■ **Task goal**:
Word for word, write out all the entries below, omitting every picture.

■ **Supplied data**:
------------------------------------------------

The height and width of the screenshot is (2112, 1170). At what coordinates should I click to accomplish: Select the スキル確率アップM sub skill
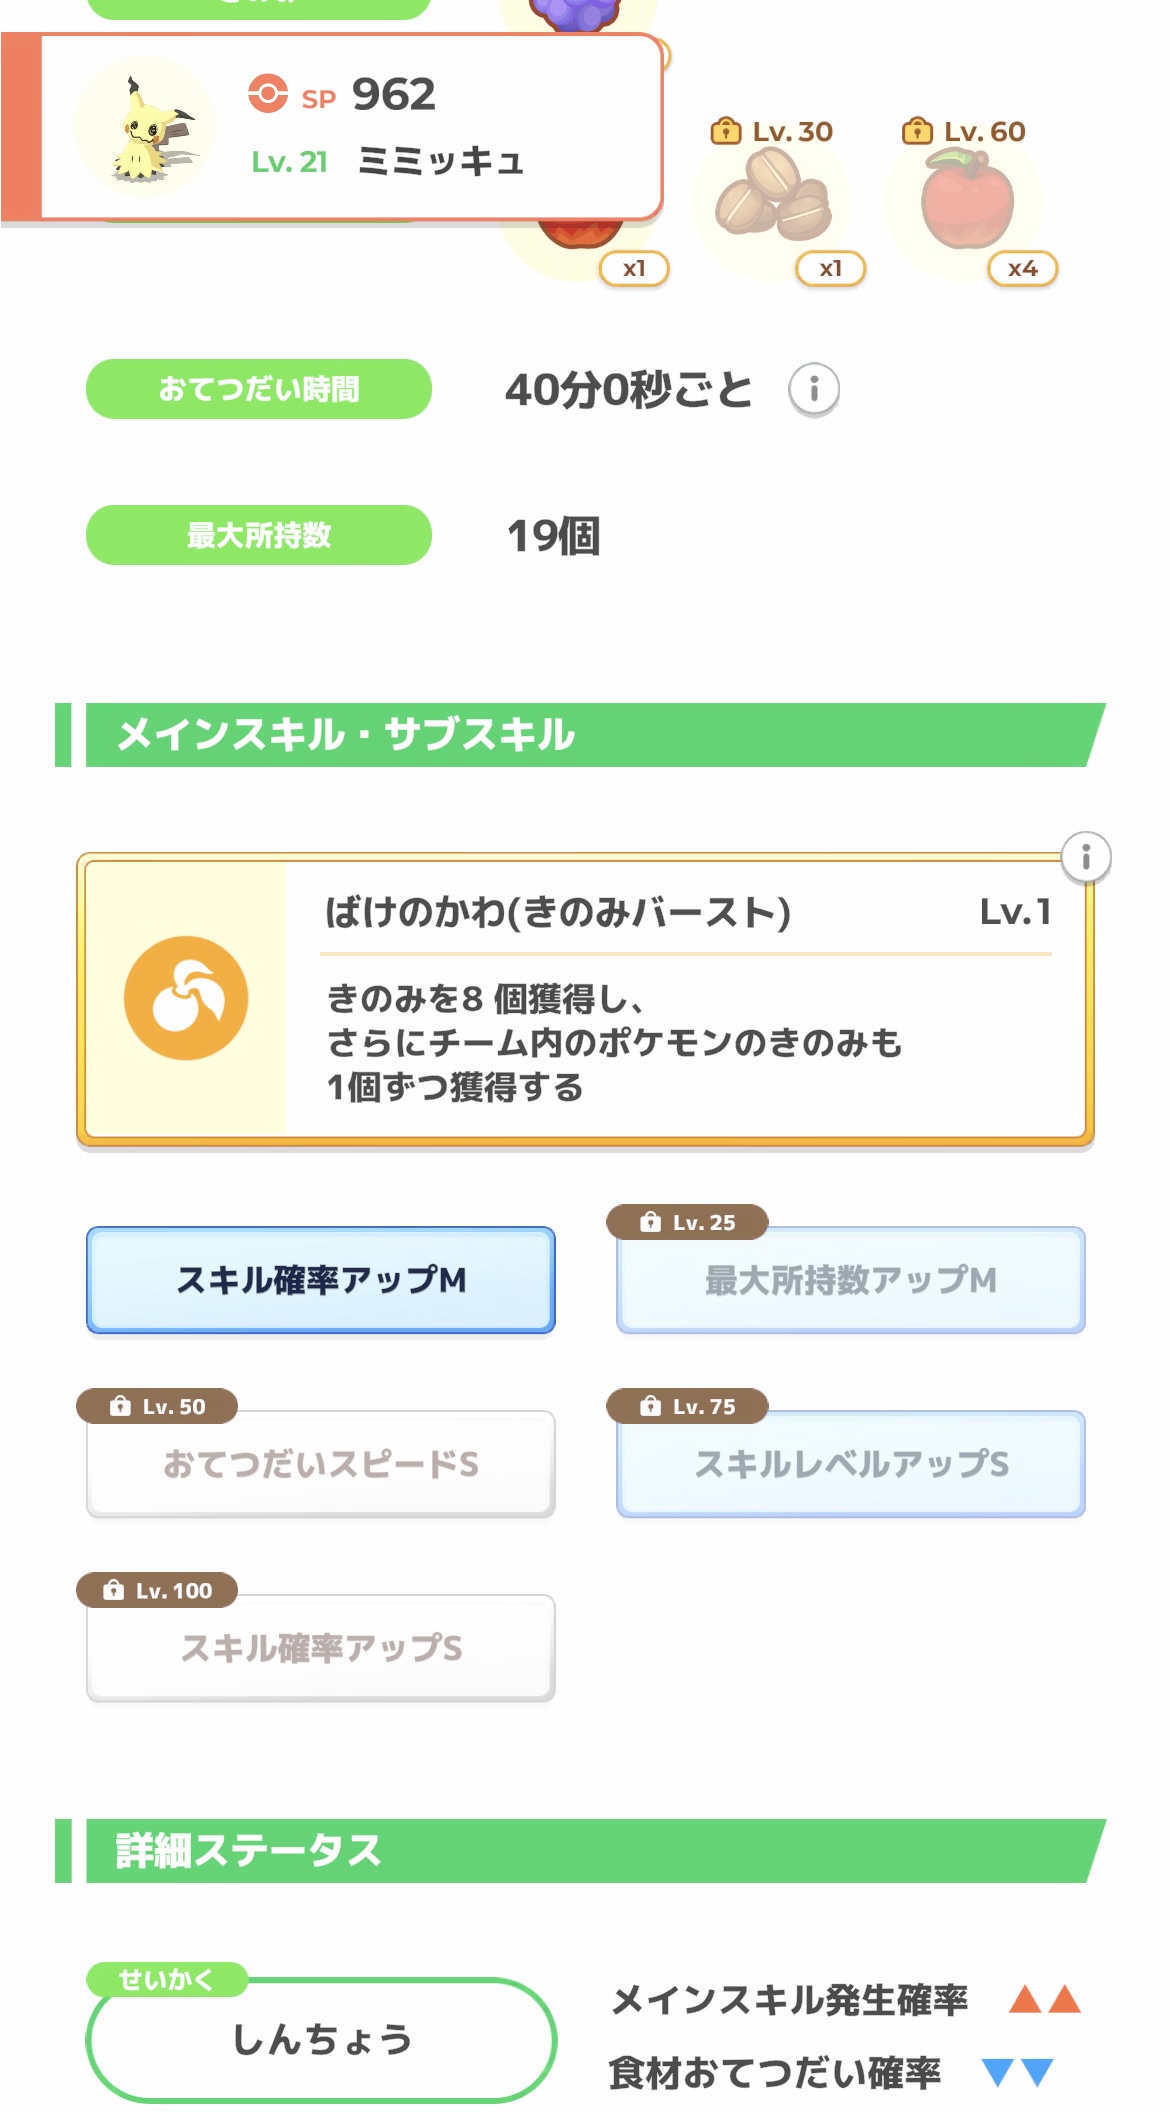click(x=321, y=1279)
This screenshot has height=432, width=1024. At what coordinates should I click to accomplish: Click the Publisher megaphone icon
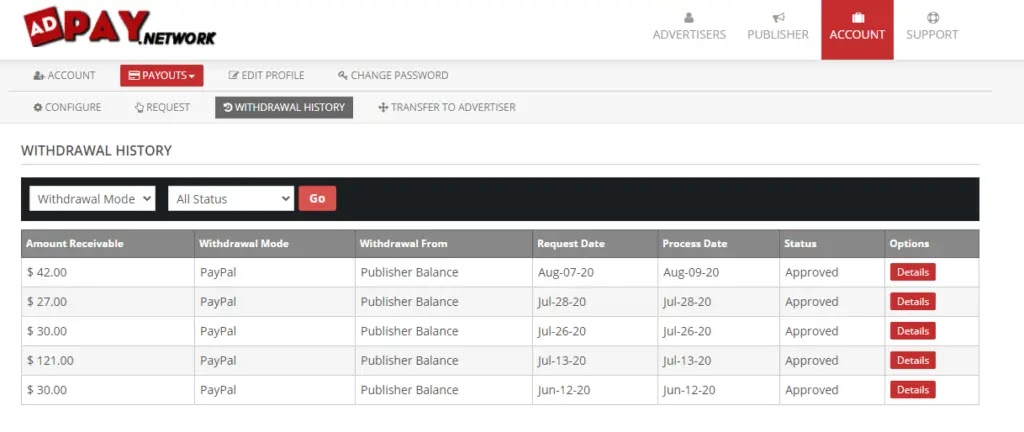(x=778, y=17)
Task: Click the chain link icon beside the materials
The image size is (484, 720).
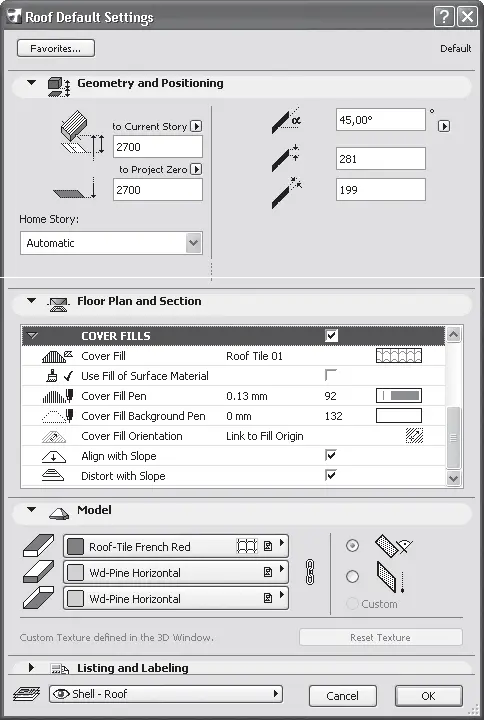Action: click(310, 572)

------------------------------------------------

■ **Finished task**:
The height and width of the screenshot is (2112, 1170). At what coordinates should I click to accomplish: Select the スキル確率アップM sub skill
click(x=321, y=1279)
This screenshot has height=432, width=1024. At what coordinates should I click to accomplish: Click the Publisher megaphone icon
(x=778, y=17)
Task: Click the chain link icon beside the materials
The image size is (484, 720).
Action: click(310, 572)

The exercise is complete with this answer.